É preciso que toda a sociedade se mobilize para desmontar os valores e as práticas que sustentam essa dominação masculina, transformando mentalidades, desmontando as estruturas profundas que persistem no imaginário social apesar das mudanças que já praticamos na realidade cotidiana.
O comandante da ação policial de resgate de Eloá declarou que não atirou no agressor por se tratar de "um jovem em crise amorosa", num reconhecimento ao seu sofrer. E o sofrer de Eloá?
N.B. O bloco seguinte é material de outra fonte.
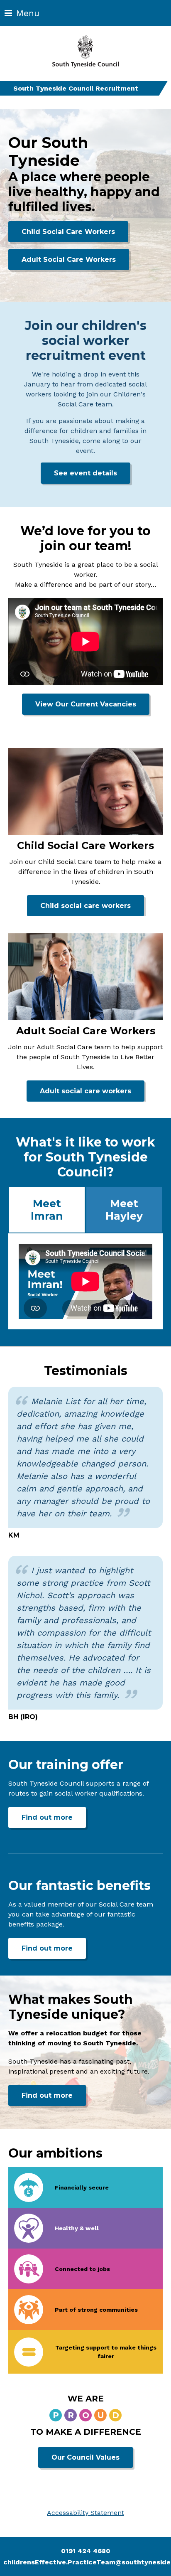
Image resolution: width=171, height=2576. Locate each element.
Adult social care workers (85, 1091)
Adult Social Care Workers (69, 259)
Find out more (54, 1817)
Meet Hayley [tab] (124, 1209)
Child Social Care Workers (68, 232)
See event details (85, 473)
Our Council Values (85, 2457)
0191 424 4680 (85, 2551)
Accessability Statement (85, 2513)
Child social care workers (85, 906)
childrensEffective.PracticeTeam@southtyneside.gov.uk (87, 2562)
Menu (27, 13)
Por que não foi compreendida empaticamente a sua angústia e sua vontade (e direito) de ser livremente feliz?

5 comentários:

Anónimo disse...

Rosa, aqui esta todo um conjunto de ideias s/ o tema muito bem estruturadas.
Claro que darei destaque.
A verdade é que tambem adorava discorrer sobre algumas partes do texto consigo, "face to face".
Introduzir em tudo isto uma teoria muito "minha", que anda a amadurecer e cada vez vou tropecando em mais e mais evidencias que a confirmam...

Abraco
Marian

Anónimo disse...

qUANDO É QUE VAI ACONTECER?
Gostava de saber a sua teoria...vamos lá combinar esse encontro para breve..no dia 22 de Novembro? espero...

abraço e obrigada

rosa leonor

Anónimo disse...

muitos homens talves se sintam agredidos ao ler o texto.....
mas nao tamto quanto as mulheres nascidas num sistema patriarcal aonde a femininidade e vista com desprezo e inclusive denominada de passividade .uma mulher nao é passiva coisa nenhuma uma mulher carrega em si todos os aspectos da deusa senhora da caçada selvagem diviuna mãe e ancia sempre. os homens que me desculpem mas a força da transformação é uma força feminina

Anónimo disse...

Olha sou homem,
E acrdito que vc esta certa na maioria das coisas que diz,
Mas se acha que os homens de hoje não aquentam as tais mulheres maravilhosas que aparecem na televião eu digo:
Só se for aqueles que te pegaram.
conheço pessoalmente mulheres daquelas que desmaiaram durante o ato sexual,
e não estou falando de brutalidade na cama não, é prazer mesmo.
acho que vc é uma feminista, e como toda feminista só vê o homem como um objeto sexual, vc tambem deve ser assim, e tudo isso que vc escreve é sua justificativa para ser assim.

rosaleonor disse...

meu deus...homens que fazem desmaiar de prazer uma mulher, mas que bem que você pega...as mulheres!!!

- que ego de machinho a defender os seus dotes...e eu é que sou feminista e mal "pegada"? Olha, por cá de onde eu sou, disse lisboeta, quem se pega de caras são os touros na arena pelos forcados...muito machos e cheios de ego de tais façanhas. Já agora pode ir apregoar as suas qualidades para um blogue menos feminista...mais aberto a homens tão habilidosos como você.